Impact craters in the northern hemisphere of Mars: Layered ejecta and central pit characteristics
AuthorBarlow, Nadine G.
MetadataShow full item record
CitationBarlow, N. G. (2006). Impact craters in the northern hemisphere of Mars: Layered ejecta and central pit characteristics. Meteoritics & Planetary Science, 41(10), 1425-1436.
PublisherThe Meteoritical Society
JournalMeteoritics & Planetary Science
DescriptionFrom the proceedings of the Workshop on the Role of Volatiles and Atmospheres on Martian Impact Craters held on July 11-14, 2005, at the Johns Hopkins University Applied Physics Laboratory.

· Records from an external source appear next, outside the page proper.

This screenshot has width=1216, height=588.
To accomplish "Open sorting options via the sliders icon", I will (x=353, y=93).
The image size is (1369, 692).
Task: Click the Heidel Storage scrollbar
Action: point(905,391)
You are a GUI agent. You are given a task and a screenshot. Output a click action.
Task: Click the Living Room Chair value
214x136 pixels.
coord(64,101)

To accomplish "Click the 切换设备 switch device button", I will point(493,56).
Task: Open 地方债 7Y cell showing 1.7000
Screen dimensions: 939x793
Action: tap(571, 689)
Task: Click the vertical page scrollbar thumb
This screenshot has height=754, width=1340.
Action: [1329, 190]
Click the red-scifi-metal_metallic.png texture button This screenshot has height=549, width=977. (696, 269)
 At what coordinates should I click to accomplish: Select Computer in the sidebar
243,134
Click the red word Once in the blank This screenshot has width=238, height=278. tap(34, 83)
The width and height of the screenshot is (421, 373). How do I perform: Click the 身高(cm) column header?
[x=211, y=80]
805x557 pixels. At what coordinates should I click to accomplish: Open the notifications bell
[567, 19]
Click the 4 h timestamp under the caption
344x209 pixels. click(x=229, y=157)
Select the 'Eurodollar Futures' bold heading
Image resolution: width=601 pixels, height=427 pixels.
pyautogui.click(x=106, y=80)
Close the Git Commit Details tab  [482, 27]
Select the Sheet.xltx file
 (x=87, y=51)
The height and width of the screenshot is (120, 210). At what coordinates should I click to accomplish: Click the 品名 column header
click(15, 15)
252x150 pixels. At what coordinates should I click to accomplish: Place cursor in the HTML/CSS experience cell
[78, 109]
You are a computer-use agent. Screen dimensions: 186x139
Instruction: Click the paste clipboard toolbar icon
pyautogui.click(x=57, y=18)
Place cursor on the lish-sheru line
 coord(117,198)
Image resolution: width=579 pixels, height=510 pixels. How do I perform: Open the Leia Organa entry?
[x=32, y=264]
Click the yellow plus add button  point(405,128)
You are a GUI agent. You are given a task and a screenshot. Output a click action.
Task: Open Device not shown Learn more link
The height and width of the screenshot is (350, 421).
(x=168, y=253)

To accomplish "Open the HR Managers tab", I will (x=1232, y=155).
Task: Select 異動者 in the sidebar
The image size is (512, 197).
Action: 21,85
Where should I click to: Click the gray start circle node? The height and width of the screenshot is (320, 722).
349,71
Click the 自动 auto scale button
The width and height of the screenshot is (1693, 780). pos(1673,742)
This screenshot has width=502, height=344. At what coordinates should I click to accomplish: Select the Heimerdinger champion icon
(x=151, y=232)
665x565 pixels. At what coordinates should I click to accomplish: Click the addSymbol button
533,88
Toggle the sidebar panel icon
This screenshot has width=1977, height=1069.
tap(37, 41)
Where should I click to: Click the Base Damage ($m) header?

AbstractMars Global Surveyor (MGS) and Mars Odyssey data are being used to revise the Catalog of Large Martian Impact Craters. Analysis of data in the revised catalog provides new details on the distribution and morphologic details of 6795 impact craters in the northern hemisphere of Mars. This report focuses on the ejecta morphologies and central pit characteristics of these craters. The results indicate that single-layer ejecta (SLE) morphology is most consistent with impact into an ice-rich target. Double-layer ejecta (DLE) and multiple-layer ejecta (MLE) craters also likely form in volatile-rich materials, but the interaction of the ejecta curtain and target-produced vapor with the thin Martian atmosphere may be responsible for the large runout distances of these ejecta. Pancake craters appear to be a modified form of double-layer craters where the thin outer layer has been destroyed or is unobservable at present resolutions. Pedestal craters are proposed to form in an ice-rich mantle deposited during high obliquity periods from which the ice has subsequently sublimated. Central pits likely form by the release of vapor produced by impact into ice-soil mixed targets. Therefore, results from the present study are consistent with target volatiles playing a dominant role in the formation of crater morphologies found in the Martian northern hemisphere.